Cities with jails take note: the Supreme Court has accepted a case which will determine how hard or easy it is for pretrial detainees to win excessive force claims for money damages against your city. (Getty Images)
Since the 1980s (and arguably the 1970s) the Supreme Court has been clear: a pretrial detainees’ right to be free from excessive force derives from the Fourteenth Amendment’s Due Process Clause. But what does that mean exactly? The Supreme Court will lay out the specifics in Kingsley v. Hendrickson.
This case matters to cities that run jails because government officials can be sued for money damages for constitutional violations. A legal standard more deferential to government officials means that successful pretrial detainee excessive force lawsuits will be less likely. More significantly, different excessive force standards for pretrial detainees and sentenced inmates, who are often housed in the same facility, will be difficult for correctional officers to comply with. After all, correctional officers must make split decisions regarding the use of force and may not know whether an incarcerated person is a pretrial detainee or has been convicted.

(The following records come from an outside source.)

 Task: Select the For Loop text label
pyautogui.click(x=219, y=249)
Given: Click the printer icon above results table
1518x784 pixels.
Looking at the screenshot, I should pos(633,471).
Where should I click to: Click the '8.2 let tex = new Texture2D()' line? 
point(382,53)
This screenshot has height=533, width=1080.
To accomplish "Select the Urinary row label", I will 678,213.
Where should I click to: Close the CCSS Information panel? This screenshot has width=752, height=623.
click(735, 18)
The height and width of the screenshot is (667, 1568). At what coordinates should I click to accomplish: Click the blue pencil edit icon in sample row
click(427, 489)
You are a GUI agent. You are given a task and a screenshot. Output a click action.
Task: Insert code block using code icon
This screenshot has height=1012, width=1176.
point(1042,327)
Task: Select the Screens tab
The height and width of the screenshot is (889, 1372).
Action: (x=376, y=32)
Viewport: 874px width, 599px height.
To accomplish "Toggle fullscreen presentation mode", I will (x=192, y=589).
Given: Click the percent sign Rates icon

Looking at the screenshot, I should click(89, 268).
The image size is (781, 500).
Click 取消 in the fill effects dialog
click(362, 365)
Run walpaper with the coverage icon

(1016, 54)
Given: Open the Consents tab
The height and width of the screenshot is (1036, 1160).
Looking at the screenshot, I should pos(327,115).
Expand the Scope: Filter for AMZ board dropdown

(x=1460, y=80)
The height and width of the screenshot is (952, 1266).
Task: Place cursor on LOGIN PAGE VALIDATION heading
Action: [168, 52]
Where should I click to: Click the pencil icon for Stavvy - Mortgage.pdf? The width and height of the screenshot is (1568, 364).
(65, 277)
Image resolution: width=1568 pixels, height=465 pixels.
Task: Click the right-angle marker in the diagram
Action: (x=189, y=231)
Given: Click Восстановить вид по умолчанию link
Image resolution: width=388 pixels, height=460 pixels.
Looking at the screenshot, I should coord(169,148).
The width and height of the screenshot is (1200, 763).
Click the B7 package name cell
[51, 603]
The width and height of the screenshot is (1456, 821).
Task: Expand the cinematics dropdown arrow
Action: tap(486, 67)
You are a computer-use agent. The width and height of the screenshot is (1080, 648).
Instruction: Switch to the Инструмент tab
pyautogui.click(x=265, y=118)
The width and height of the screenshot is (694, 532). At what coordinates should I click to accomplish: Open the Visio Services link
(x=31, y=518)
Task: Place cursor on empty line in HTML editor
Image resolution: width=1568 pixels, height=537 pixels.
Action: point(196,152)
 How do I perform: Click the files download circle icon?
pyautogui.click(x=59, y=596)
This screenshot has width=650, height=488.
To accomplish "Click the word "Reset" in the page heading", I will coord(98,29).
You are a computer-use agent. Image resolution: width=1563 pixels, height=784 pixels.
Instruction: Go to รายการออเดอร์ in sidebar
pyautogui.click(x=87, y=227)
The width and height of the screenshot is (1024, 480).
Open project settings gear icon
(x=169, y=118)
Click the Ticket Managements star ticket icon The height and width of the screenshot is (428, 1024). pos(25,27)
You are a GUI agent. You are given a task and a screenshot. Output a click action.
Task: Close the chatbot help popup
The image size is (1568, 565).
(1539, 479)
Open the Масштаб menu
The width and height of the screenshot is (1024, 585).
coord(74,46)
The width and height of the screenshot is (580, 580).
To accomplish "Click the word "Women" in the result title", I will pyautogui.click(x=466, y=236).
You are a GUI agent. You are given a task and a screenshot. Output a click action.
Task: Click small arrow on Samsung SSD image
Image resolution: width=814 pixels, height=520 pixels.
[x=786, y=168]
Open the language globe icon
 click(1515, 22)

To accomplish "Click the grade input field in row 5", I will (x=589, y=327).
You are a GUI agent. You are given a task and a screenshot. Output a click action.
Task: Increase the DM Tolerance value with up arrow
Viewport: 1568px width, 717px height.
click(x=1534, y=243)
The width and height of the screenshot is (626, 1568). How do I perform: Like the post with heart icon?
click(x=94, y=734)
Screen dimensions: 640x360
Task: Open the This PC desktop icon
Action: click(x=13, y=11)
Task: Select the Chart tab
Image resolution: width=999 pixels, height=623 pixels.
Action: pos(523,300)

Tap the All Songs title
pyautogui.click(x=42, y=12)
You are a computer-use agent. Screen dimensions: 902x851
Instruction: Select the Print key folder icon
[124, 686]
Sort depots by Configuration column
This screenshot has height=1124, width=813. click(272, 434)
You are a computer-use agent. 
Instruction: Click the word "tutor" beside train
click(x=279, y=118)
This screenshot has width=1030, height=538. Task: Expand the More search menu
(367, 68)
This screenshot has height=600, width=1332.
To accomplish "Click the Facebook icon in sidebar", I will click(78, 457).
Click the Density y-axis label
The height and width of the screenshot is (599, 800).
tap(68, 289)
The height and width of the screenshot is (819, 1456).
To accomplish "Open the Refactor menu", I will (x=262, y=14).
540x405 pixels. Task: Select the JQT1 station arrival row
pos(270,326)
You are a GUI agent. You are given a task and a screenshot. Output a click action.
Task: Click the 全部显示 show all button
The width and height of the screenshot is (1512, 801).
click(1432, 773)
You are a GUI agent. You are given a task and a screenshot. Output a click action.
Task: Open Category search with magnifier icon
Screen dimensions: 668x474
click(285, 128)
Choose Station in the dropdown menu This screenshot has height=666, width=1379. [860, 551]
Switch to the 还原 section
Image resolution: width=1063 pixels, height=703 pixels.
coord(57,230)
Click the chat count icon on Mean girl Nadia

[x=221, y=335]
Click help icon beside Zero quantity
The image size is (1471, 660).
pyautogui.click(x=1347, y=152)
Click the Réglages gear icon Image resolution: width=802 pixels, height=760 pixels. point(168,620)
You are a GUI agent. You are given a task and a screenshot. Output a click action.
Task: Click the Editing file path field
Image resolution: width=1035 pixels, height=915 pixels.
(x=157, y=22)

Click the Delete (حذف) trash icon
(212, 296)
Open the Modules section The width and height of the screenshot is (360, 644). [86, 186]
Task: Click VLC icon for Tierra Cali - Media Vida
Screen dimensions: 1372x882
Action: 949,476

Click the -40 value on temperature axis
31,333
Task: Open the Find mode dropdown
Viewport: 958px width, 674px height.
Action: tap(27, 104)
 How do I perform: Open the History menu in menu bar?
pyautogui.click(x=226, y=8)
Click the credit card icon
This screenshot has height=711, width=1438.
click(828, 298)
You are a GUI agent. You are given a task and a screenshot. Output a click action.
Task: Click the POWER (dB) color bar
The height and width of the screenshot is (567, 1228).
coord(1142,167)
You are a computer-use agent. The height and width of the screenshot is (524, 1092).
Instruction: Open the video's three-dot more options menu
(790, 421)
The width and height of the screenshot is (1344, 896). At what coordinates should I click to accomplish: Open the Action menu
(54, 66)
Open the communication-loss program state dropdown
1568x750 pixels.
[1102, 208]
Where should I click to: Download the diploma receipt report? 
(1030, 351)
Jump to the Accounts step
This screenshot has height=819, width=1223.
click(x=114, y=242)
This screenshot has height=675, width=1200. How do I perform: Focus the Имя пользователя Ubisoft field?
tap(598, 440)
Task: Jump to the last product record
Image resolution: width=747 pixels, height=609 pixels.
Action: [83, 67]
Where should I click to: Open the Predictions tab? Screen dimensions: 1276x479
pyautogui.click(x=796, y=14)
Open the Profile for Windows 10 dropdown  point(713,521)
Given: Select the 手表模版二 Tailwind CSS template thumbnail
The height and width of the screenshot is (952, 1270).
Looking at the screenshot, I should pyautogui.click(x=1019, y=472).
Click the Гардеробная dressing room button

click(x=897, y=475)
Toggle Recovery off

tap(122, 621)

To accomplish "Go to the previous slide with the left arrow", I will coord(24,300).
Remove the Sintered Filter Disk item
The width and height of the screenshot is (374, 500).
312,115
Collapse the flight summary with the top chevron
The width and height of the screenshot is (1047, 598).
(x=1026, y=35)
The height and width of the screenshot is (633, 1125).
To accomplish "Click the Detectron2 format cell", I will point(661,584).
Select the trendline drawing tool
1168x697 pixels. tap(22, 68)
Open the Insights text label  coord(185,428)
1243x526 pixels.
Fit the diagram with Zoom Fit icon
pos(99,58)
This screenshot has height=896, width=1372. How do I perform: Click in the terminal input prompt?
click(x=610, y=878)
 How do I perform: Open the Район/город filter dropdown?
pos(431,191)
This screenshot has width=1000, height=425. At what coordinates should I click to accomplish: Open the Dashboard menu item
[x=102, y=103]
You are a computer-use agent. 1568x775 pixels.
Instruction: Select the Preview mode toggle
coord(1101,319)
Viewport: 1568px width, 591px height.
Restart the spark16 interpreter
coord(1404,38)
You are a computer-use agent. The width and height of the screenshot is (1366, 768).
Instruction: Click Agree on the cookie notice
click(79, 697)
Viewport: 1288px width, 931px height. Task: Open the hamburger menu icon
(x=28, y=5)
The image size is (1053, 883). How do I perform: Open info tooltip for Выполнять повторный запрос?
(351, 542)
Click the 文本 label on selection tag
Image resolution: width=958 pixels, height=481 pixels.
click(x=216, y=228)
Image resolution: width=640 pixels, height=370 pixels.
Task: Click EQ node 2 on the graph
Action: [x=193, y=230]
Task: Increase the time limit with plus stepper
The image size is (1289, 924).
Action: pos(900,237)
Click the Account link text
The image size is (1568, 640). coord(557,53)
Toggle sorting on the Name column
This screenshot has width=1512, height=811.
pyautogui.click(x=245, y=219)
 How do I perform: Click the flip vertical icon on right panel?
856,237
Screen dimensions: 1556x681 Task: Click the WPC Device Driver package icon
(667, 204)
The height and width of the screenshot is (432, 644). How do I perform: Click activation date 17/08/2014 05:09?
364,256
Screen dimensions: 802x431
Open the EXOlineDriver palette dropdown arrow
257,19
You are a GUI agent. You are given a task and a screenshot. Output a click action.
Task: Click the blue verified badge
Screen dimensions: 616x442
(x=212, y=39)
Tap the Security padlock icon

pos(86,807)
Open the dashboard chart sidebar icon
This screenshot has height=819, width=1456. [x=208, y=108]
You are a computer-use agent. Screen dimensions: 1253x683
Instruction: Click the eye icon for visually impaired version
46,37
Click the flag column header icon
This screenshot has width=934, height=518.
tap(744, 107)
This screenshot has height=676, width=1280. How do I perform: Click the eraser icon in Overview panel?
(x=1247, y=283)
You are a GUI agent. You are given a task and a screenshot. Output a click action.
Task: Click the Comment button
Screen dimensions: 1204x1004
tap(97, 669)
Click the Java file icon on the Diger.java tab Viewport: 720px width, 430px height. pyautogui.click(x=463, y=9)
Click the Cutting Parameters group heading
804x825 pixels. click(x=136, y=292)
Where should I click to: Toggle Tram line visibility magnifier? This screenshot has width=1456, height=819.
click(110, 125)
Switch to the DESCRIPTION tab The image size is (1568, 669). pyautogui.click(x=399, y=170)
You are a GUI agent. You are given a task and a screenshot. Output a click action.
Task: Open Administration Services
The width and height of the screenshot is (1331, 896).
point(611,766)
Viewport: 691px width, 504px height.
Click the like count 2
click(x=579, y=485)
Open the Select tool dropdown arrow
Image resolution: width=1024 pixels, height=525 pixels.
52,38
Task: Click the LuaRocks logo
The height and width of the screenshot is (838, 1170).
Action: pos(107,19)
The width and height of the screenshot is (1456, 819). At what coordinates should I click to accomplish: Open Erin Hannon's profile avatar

The constitutional standard for the use of excessive force depends on whether a person is an arrestee, a pretrial detainee, or a sentenced inmate. The Fourth Amendment applies to arrestees, the Fourteenth Amendment’s Due Process Clause applies to pretrial detainees, and the Eighth Amendment applies to those convicted. Not surprisingly, the standard that applies to arrestees is less deferential to law enforcement than the standard that applies to those who have been convicted. Force against an arrestee must be “objectively reasonable,” while force against a sentenced inmate must merely not be “cruel and unusual.” The Supreme Court has never defined the substantive standard for excessive force claims by pretrial detainees.
Pretrial detainee Michael Kingsley alleges two police officers used excessive force against him when they transferred him to a different cell so they could remove a piece of paper covering the light over his bed which he refused to remove. In the process, his feet smacked against the bed frame, an officer kneed him in the back, he was tasered so his handcuffs could be removed, and he claims an officer smashed his head against the concrete bunk.
The jury instruction stated that for Kingsley to win his excessive force case he had to prove that the officers acted “recklessly.” Kingsley claims that the jury instruction should have been less deferential to the officers and that he should have only had to prove that they failed to act “objectively reasonable.”
The Seventh Circuit concluded that the jury instruction was adequate. The court had previously said that force under the Due Process Clause must “incorporate some measure of subjective intent” and must be at least reckless. And the Seventh Circuit in some cases had applied the Eighth Amendment standard.